Second, I think you have over estimated the nature of my initial inqiry.
I was just noting that the "transparent, modifiable, boot strapped"
systems seemed to historically be the province of untyped (Forth) or
latently typed (Smalltalk, Lisp) languages.

I was simply asking whether and how statically typed languages
would fit into the mix. One minor example I might propose is the
bare-metal Oberon system, but I have no first hand experience
with it.

So I'll rephrase my question in this manner. We can imagine a
Smalltalk or Lisp or Forth machine. Can we imagine a machine
predicated on a statically typed language - a Haskell machine, or
OCaml Machine or whatever - in the same way???

Why  or why not?

- S.


On 6/4/2011 12:56 AM, C. Scott Ananian wrote:
On Fri, Jun 3, 2011 at 11:37 PM, Scott McLoughlin<scottmc...@gmail.com>  wrote:
What is the relationship, positive and negative, between static
typing in language design and user-transparent and modifiable
systems bootstrapped from small kernels?
"Small type systems" aren't very powerful, and tend to grate on their
users.  So people dream of more powerful type systems, to let them
write more flexible code.   Soon you're in Hindley-Milner territory or
fighting the halting theorem and your system isn't so small and
understandable any more.

The solution seems to be a "pluggable types" system, which lets you
build a complicated and/or domain-specific static type system (or
several of them) from a small kernel (or a purely dynamic system).
AFAIK, this hasn't gotten a lot of attention from the research
community, partly because no one seems quite certain how to go about
building such a thing.  Gilad Bracha seems to have done the most
thinking about it; see his position paper linked from:
     http://bracha.org/Site/Newspeak.html
The bibliography of his position paper cites a number of other related papers.

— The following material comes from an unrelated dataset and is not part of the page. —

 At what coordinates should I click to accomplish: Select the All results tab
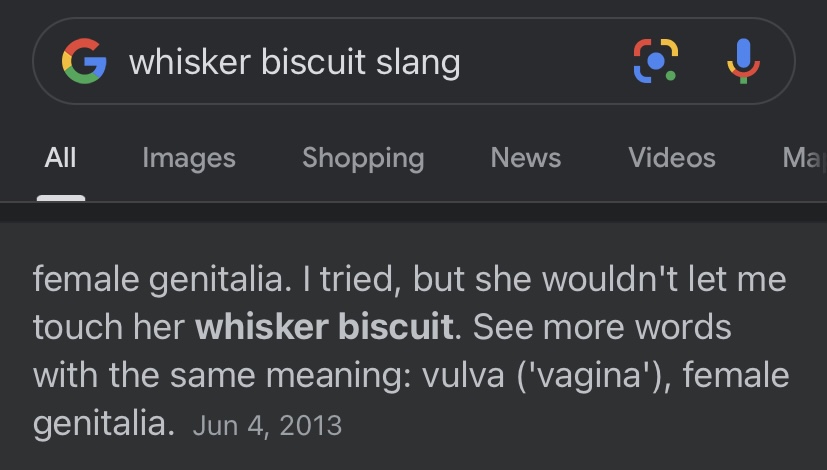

I spend some time around 2007 trying to figure out how to write Java
1.5's type system in terms of a smaller kernel type system.  I didn't
get very far.  (I made much more progress on the syntactic evolution
of Java 1.5 from Java 1.0.)  There are links between type systems and
abstract interpretation (see http://lambda-the-ultimate.org/node/2208
); that may hold the key.

Perhaps some others of the list can fill in more details.